Saved data entries
==============================
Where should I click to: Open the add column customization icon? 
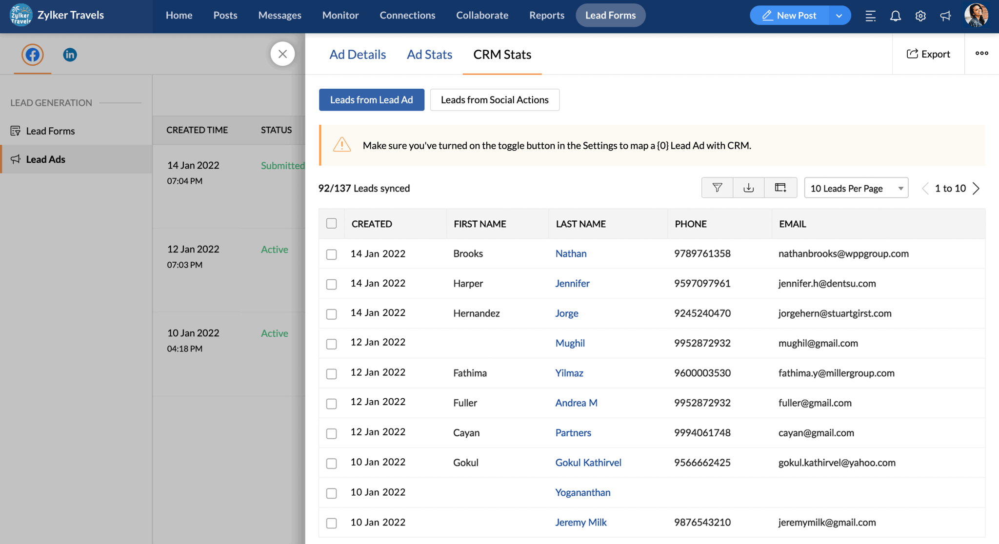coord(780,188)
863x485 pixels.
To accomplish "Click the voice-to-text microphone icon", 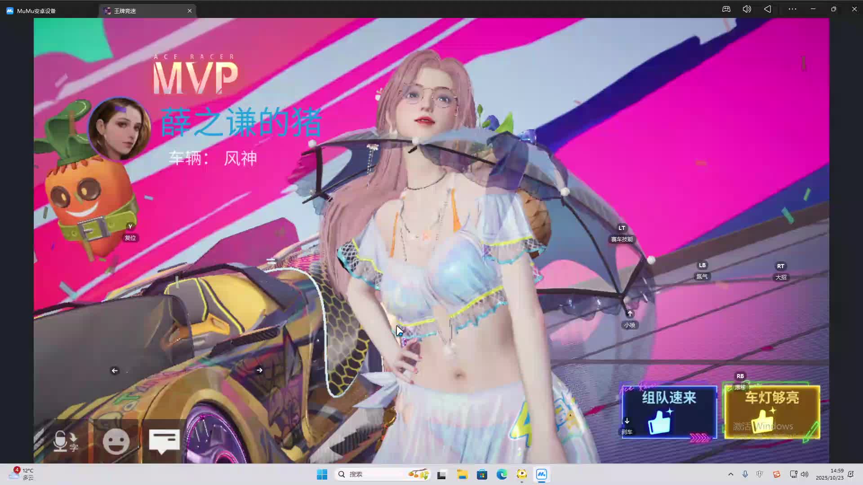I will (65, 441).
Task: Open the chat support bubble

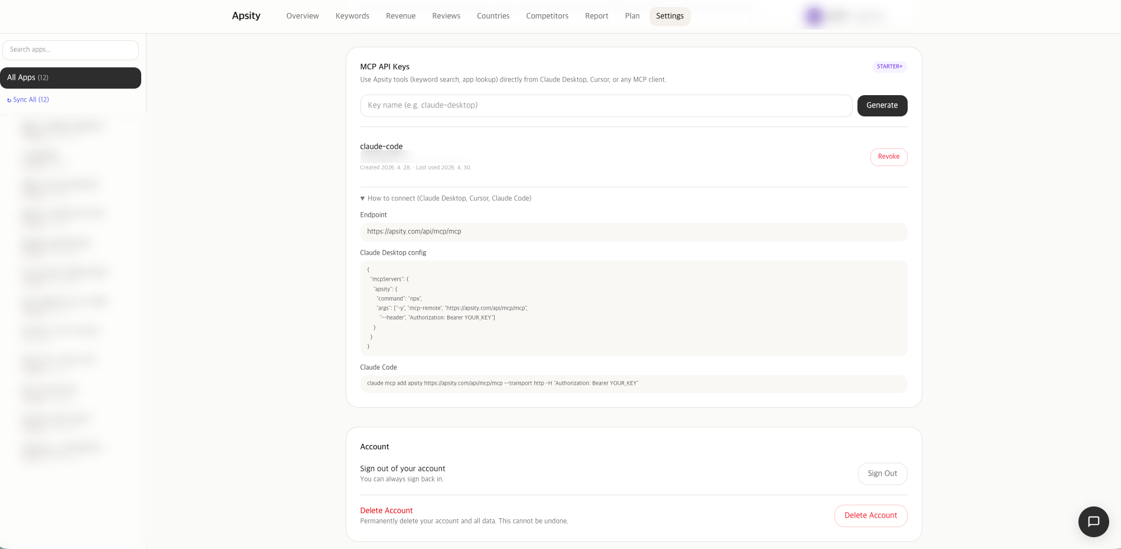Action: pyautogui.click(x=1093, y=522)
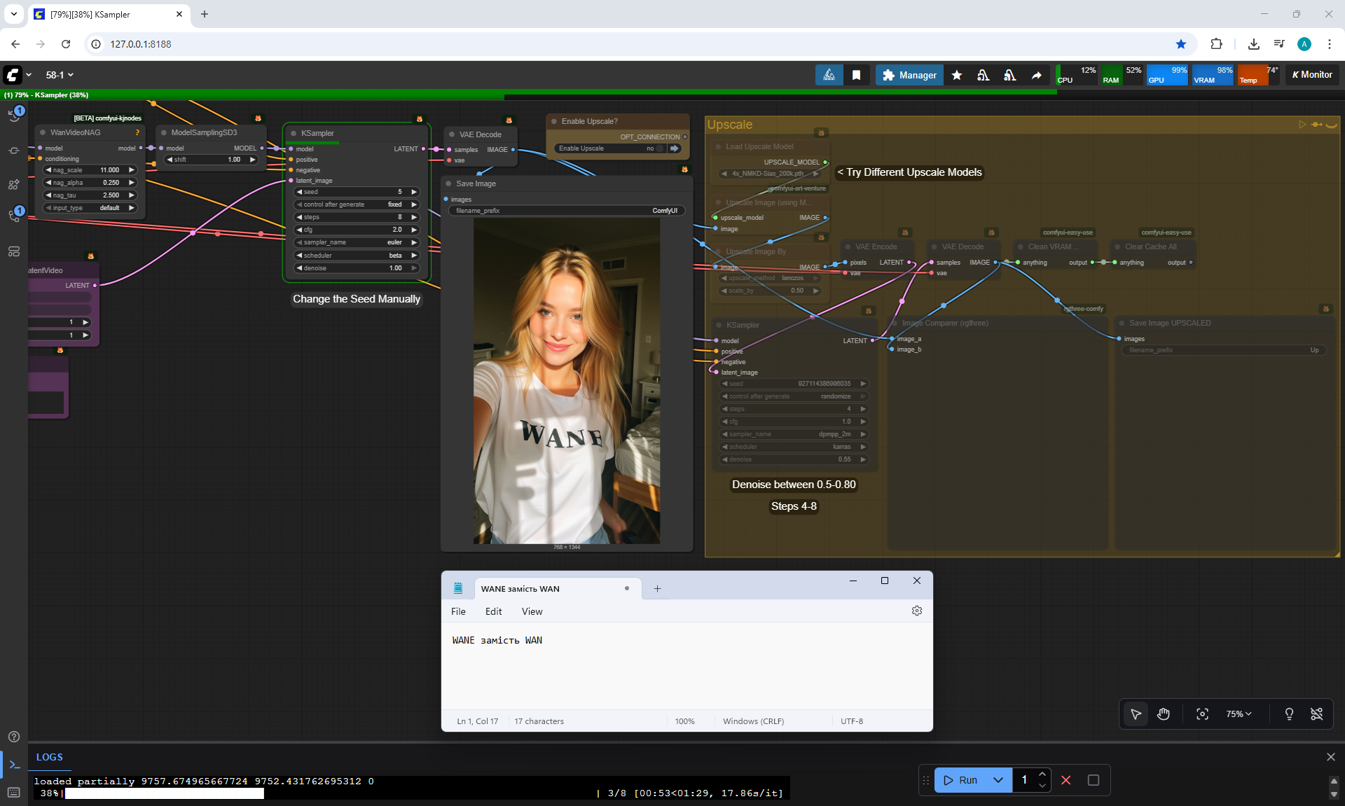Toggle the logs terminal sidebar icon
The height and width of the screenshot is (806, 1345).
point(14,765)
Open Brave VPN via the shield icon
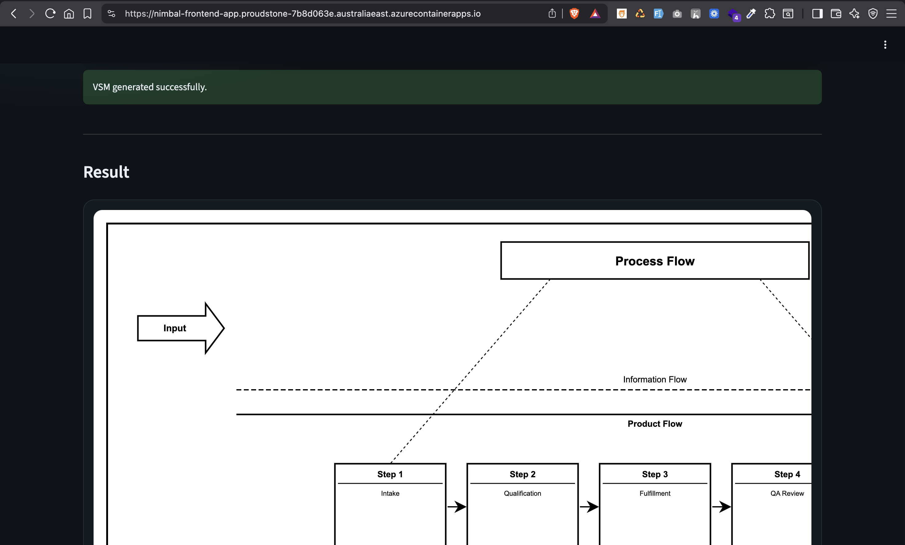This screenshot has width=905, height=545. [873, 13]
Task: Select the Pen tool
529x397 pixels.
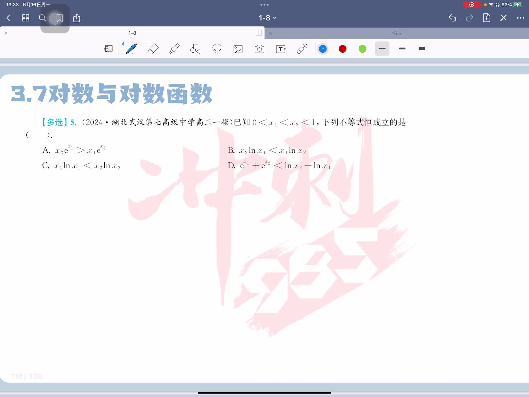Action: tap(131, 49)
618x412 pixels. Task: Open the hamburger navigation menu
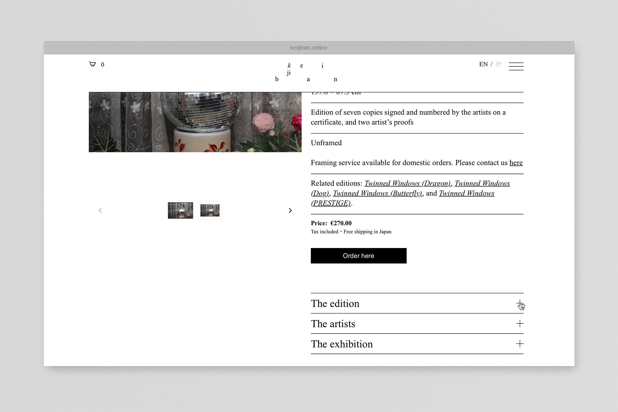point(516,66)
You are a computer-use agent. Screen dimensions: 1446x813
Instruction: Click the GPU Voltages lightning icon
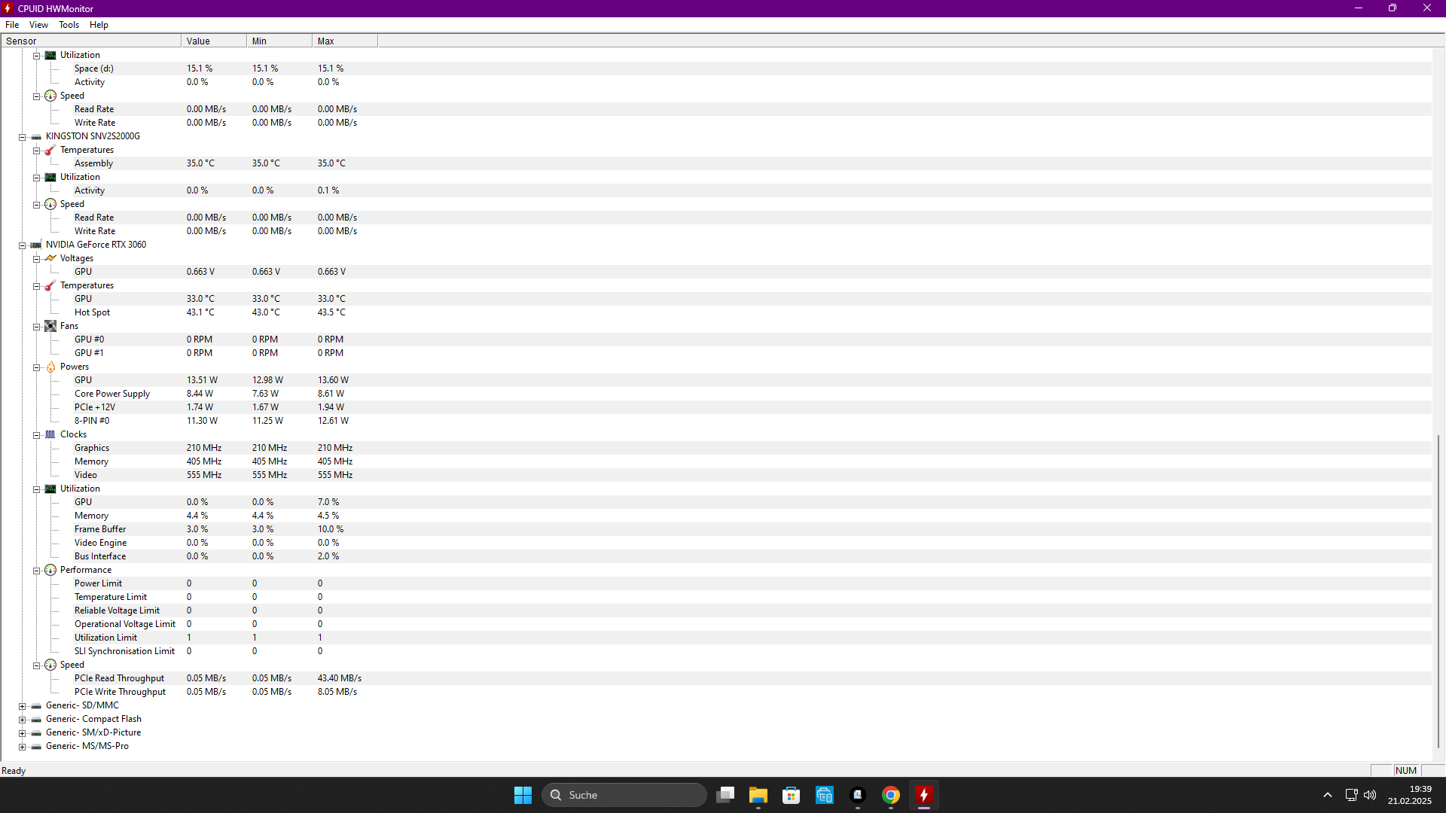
==============================
How to complete this task |
Could you copy exactly, and with no pictures, the lines above from the one containing "Task: Select the Pen tool" through the last line, both included?

Exercise answer |
Task: Select the Pen tool
529x397 pixels.
Action: tap(131, 49)
618x412 pixels. Task: Open the hamburger navigation menu
point(516,66)
You are a computer-use agent. Screen dimensions: 1446x813
Instruction: Click the GPU Voltages lightning icon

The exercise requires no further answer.